▶ [TEXTE SOURCE]
◆ ◆ ◆ ◆ ◆ ◆ ◆

Convaincu qu’il peut tourner la page de la réforme des retraites dont il a promulgué la loi vendredi, Emmanuel Macron s’est fixé, lors de son allocution lundi soir, cent jours pour relancer son quinquennat autour de trois vastes chantiers dont celui du travail. Le président de la République envisage notamment de créer France Travail, une nouvelle entité qui devrait remplacer Pôle emploi à partir de 2024 et améliorer la formation, l’insertion professionnelle et la recherche d’emploi. Mais avant cela peut-être faudra-t-il créer France retraites, car la mise en œuvre de la nouvelle réforme des retraites et son report de l’âge légal de départ de 62 à 64 ans donnent déjà des sueurs froides tant aux services administratifs chargés de calibrer un système à la complexité folle qu’aux Français.

◆ ◆ ◆ ◆ ◆ ◆ ◆

▶ [DONNÉES AFFICHÉES]
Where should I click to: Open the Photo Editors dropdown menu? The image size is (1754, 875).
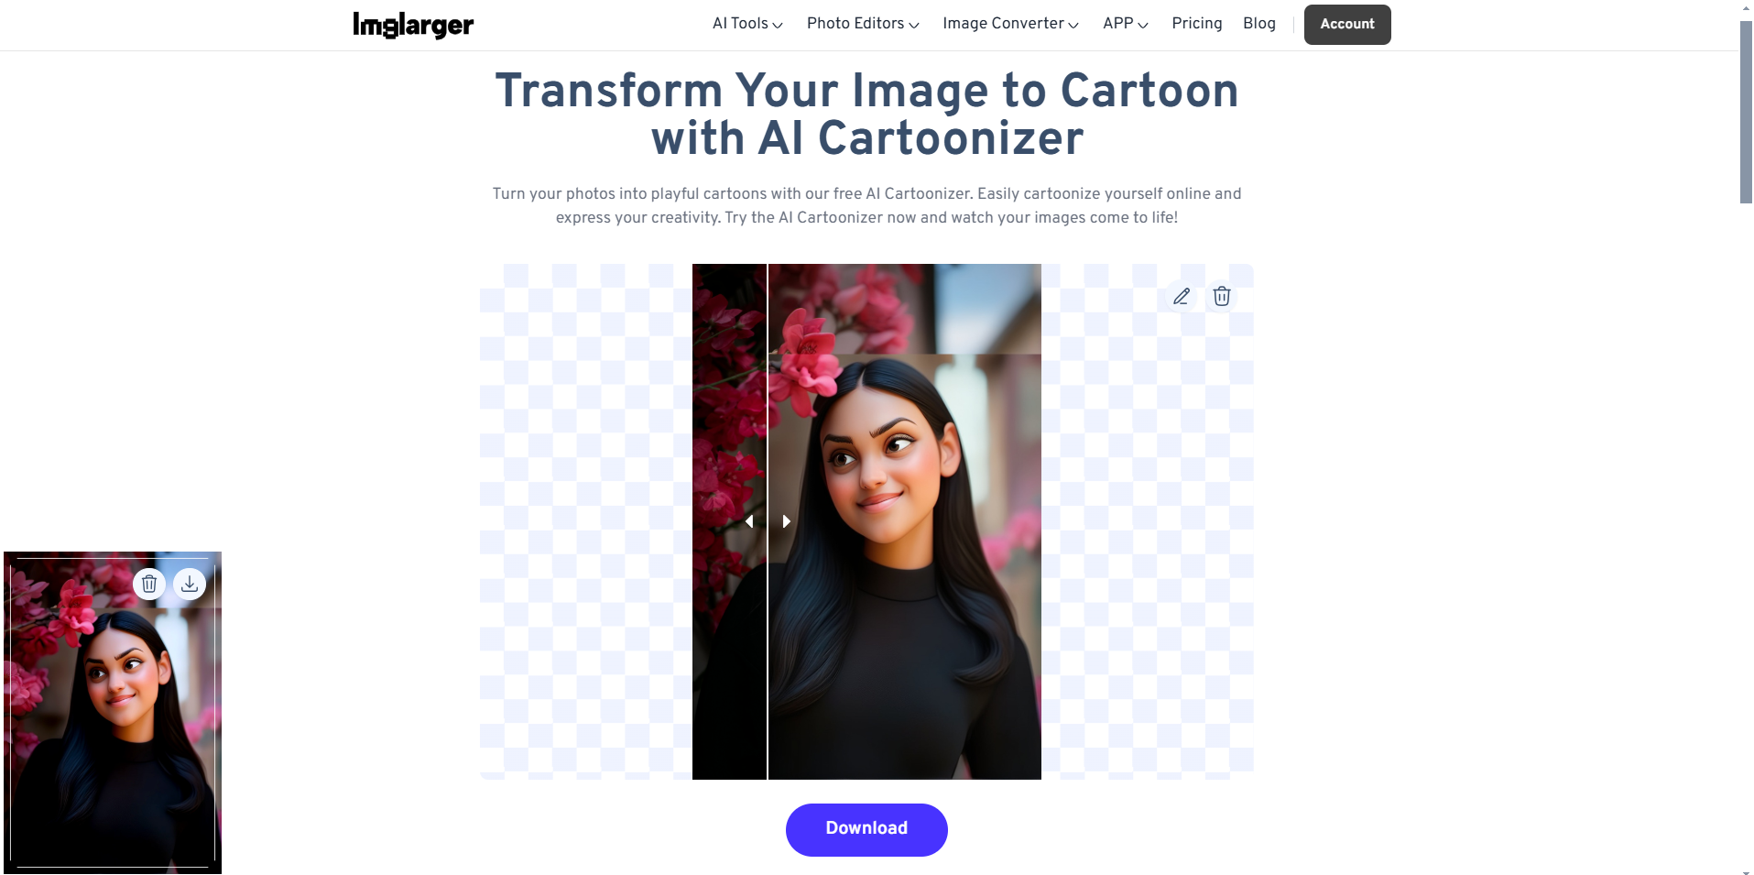tap(863, 24)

◆ ◆ ◆ ◆ ◆ ◆ ◆

▶ [EXERCICE PROPOSÉ]
Recopiez intégralement le texte source sur la réforme des retraites, sans y changer un mot. Les données n'ont aucun lien avec le texte source.

▶ [RÉSULTAT FINAL]
Convaincu qu’il peut tourner la page de la réforme des retraites dont il a promulgué la loi vendredi, Emmanuel Macron s’est fixé, lors de son allocution lundi soir, cent jours pour relancer son quinquennat autour de trois vastes chantiers dont celui du travail. Le président de la République envisage notamment de créer France Travail, une nouvelle entité qui devrait remplacer Pôle emploi à partir de 2024 et améliorer la formation, l’insertion professionnelle et la recherche d’emploi. Mais avant cela peut-être faudra-t-il créer France retraites, car la mise en œuvre de la nouvelle réforme des retraites et son report de l’âge légal de départ de 62 à 64 ans donnent déjà des sueurs froides tant aux services administratifs chargés de calibrer un système à la complexité folle qu’aux Français.